Leathan Milne and Lydia Hol on Safety Meeting stage Friday

For this Friday's Safety Meeting concert we have two fantastic artists that probably should have each had their own headlining night.

Brandon Hoffman

Special to Tribune/Advisor

For this Friday’s Safety Meeting concert we have two fantastic artists that probably should have each had their own headlining night, but since they share so many band members we thought we’d do an epic double-bill.

For weeks after Leathan Milne’s Safety Meeting concert last year people were commenting on the show.

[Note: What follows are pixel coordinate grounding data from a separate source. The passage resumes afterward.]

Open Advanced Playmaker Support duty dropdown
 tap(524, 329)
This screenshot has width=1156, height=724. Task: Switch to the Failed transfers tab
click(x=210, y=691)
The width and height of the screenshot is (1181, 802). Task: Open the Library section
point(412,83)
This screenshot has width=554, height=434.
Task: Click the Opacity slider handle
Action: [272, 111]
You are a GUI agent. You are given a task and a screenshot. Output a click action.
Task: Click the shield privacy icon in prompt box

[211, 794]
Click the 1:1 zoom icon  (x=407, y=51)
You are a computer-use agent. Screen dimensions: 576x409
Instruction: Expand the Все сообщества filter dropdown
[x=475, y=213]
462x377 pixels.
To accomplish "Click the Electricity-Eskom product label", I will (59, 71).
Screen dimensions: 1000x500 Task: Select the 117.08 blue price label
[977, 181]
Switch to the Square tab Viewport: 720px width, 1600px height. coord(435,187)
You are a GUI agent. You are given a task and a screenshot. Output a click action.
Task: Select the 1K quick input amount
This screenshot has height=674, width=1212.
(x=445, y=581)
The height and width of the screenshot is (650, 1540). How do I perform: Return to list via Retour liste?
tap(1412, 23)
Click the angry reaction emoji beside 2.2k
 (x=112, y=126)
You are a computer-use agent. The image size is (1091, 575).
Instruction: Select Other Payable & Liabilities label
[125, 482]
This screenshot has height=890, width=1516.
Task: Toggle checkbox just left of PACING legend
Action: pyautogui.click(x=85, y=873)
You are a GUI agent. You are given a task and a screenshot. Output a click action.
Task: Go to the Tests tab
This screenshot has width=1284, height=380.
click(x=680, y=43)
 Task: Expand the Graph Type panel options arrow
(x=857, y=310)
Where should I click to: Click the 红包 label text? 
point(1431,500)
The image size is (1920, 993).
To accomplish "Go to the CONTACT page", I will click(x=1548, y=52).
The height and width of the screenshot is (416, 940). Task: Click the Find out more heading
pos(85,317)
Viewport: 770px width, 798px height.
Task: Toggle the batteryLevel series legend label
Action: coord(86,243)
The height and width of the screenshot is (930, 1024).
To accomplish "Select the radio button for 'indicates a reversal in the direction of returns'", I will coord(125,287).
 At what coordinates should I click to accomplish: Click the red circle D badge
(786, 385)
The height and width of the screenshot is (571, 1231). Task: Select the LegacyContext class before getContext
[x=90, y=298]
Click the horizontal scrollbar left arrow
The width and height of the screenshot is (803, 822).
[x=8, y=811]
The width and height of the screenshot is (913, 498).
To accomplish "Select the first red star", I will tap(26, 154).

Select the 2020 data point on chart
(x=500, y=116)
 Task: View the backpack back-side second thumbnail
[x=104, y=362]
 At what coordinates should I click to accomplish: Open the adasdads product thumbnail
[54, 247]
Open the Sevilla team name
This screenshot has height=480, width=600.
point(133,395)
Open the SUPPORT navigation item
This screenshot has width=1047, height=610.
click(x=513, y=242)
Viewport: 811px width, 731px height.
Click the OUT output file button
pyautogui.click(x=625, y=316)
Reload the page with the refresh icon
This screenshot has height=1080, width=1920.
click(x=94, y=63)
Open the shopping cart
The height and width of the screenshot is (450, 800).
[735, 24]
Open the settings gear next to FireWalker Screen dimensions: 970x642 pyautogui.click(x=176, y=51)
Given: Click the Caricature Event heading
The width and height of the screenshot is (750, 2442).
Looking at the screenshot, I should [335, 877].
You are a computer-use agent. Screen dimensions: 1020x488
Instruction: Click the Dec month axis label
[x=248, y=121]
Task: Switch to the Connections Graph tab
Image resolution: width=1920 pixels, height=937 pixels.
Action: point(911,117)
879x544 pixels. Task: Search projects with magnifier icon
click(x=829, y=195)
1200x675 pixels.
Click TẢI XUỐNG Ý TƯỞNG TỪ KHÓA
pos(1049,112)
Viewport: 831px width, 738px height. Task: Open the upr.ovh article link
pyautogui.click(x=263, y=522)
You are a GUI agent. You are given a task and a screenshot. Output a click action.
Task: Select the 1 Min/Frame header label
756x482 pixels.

The guy knows how to pull those heart strings.

He will be on the same bill this Friday, Feb. 26 at the Central Cariboo Arts Centre with singer/songwriter Lydia Hol.

Tickets for this one are suggested at $15 and available at Red Shred’s Bike and Board Shed.

This is a dry show, with snacks provided by the Bean Counter.

Last year Leathan was just starting to woodshed some songs for a new record.

Now he has a whole bunch of new songs developed with the help of his stellar band.

Luscious strings, echo-soaked guitars that evoke the voice of God, were he stuck in a well, and an understated but powerhouse rhythm section.

If you’ve seen acts like Wooden Horsemen, Jasper Sloan Yip, or Bocephus King, you’ve heard these cats in action.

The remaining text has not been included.